Schematic demonstration of entropy estimation using sample entropy, with the time series beginning with the ith template. A = number of matches of length m + 1 with ith template and B = number of matches of length m with ith template. The parameter m is 2 and the tolerance for accepting matches is r = 0.2 times the SD (error bars). The template is matched by the 16 and 17th points (solid box), and the m + 1st points also match (dashed box). Therefore, A and B increase by 1.

Post-hoc power analysis presented a 0.99 statistical power, a 1.44 large effect size, and a 0.05 overall significance level between groups (G*Power 3.1.9.7, Heinrich-Heine-Universität Düsseldorf, Düsseldorf, Germany). Descriptive analyses were obtained for all variables and data were checked for distribution normality and variance homogeneity with the Kolmogorov–Smirnoff and Levene tests. An independent measures t-test examined the differences between elite and good-level swimmers, with a p < 0.05 being accepted. The chi-squared test was used to examine the distribution of the index of synchronization between groups, and linear correlations were performed between mean velocity, intracycle velocity variation, stability, and complexity. A forward stepwise linear regression identified mean velocity, complexity, and stability predictors in elite and good-level groups from intracycle velocity variation, stability, complexity, stroke rate, index of coordination, and the relative duration of phases. Variables were added based on p-values, with a 0.10 value threshold used to limit the amount of variables included in the final model. Effect sizes were computed using Cohen’s d (small, moderate and large if = 0.2, 0.5 and 0.8).

3. Results

Elite swimmers presented a higher mean velocity and SD than their good-level counterparts (1.54 ± 0.11 versus 1.35 ± 0.15 m.s−1, p < 0.001, d = 1.44 and 0.18 ± 0.05 versus 0.16 ± 0.04 m.s−1, p = 0.001, d = 0.44; Figure 3). However, the elite swimmers’ performance (compared to the good-level group) was more unstable (0.1742 ± 0.1131 versus 0.0831 ± 0.0042, p < 0.001, d = 1.15) and complex (0.9222 ± 0.4559 versus 0.3821 ± 0.3096, p < 0.001, d = 1.39), even if the intracycle velocity variation did not differ (11.98 ± 3.47 versus 12.03 ± 3.16%, p > 0.05, d = −0.02). The absolute maximum and minimum velocities were higher in elite than in good-level swimmers (1.93 ± 0.20 versus 1.66 ± 0.21 m.s−1, p < 0.001, d = 1.32 and 1.17 ± 0.16 versus 1.06 ± 0.16 m.s−1, p < 0.001, d = 0.9), with their relative values being similar (125 ± 9 versus 123 ± 9%, p = 0.10, d = 0.22 and 76 ± 9 versus 79 ± 6%, p = 0.04, d = −0.39). Elite swimmers, compared with their good-level peers, presented a higher stroke rate (0.82 ± 0.07 versus 0.71 ± 0.09 cycles.s−1, p < 0.001, d = 1.36) and stroke index (2.89 ± 0.37 versus 2.57 ± 0.41 m2.s−1. cycle, p < 0.001, d = 0.82) for similar stroke length values (1.88 ± 0.16 versus 1.90 ± 0.17 m. cycle−1, p = 0.43, d = −0.12).
Figure 3

Elite and good-level groups’ mean velocities and SDs (blue and red lines and shades, respectively).

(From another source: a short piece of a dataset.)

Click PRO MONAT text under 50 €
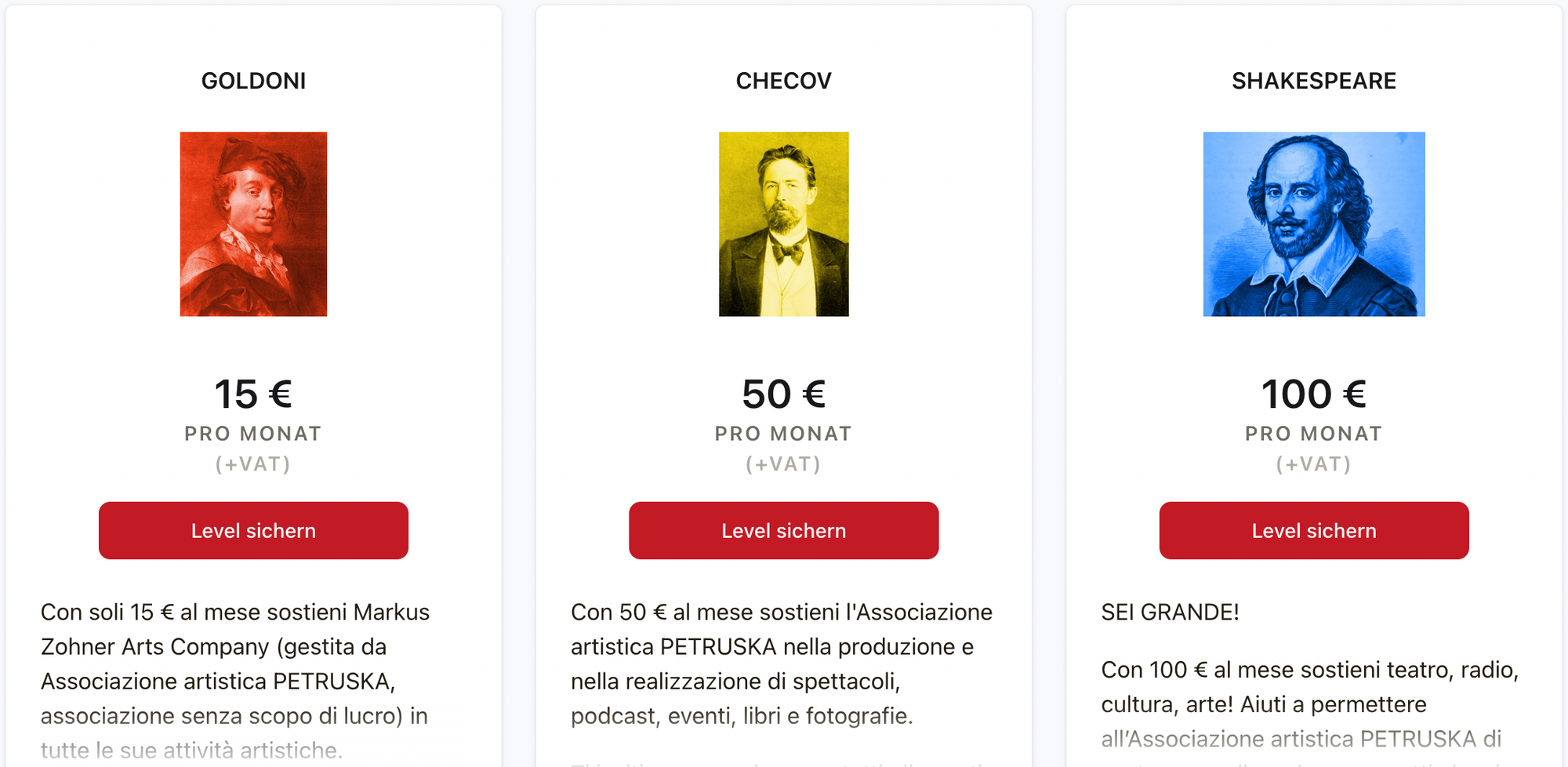pyautogui.click(x=784, y=434)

Elite swimmers showed a shorter first down sweep (14 ± 4 versus 18 ± 9%, p < 0.001, d = −0.57) and a longer first up sweep and second down sweep (24 ± 4 versus 22 ± 5%, p = 0.001, d = 0.44 and 19 ± 4 versus 18 ± 4%, p = 0.02, d = 0.25) than the good-level group, with the second up sweep and recovery phases presenting no differences (12 ± 26 versus 13 ± 10%, p = 0.89, d = −0.05 and 30 ± 26 versus 29 ± 6%, p = 0.72, d = 0.05; Figure 4). Both groups presented a backstroke catch-up coordination, but elite swimmers displayed lower upper limb time lag (−8.41 ± 5 versus −11.23 ± 6%, p < 0.001, d = 0.51). Most of the swimmers presented a null index of synchronization, without differences between groups (n = 13 and 14 in elite good-level groups; chi-squared = 0.876, p = 0.35; index of synchronization = 0.23 ± 0.03 for the non-synchronized swimmers).
Figure 4

Relative duration of elite and good-level swimmers’ backstroke cycle phases (black and white colors, respectively). * Represents differences between groups.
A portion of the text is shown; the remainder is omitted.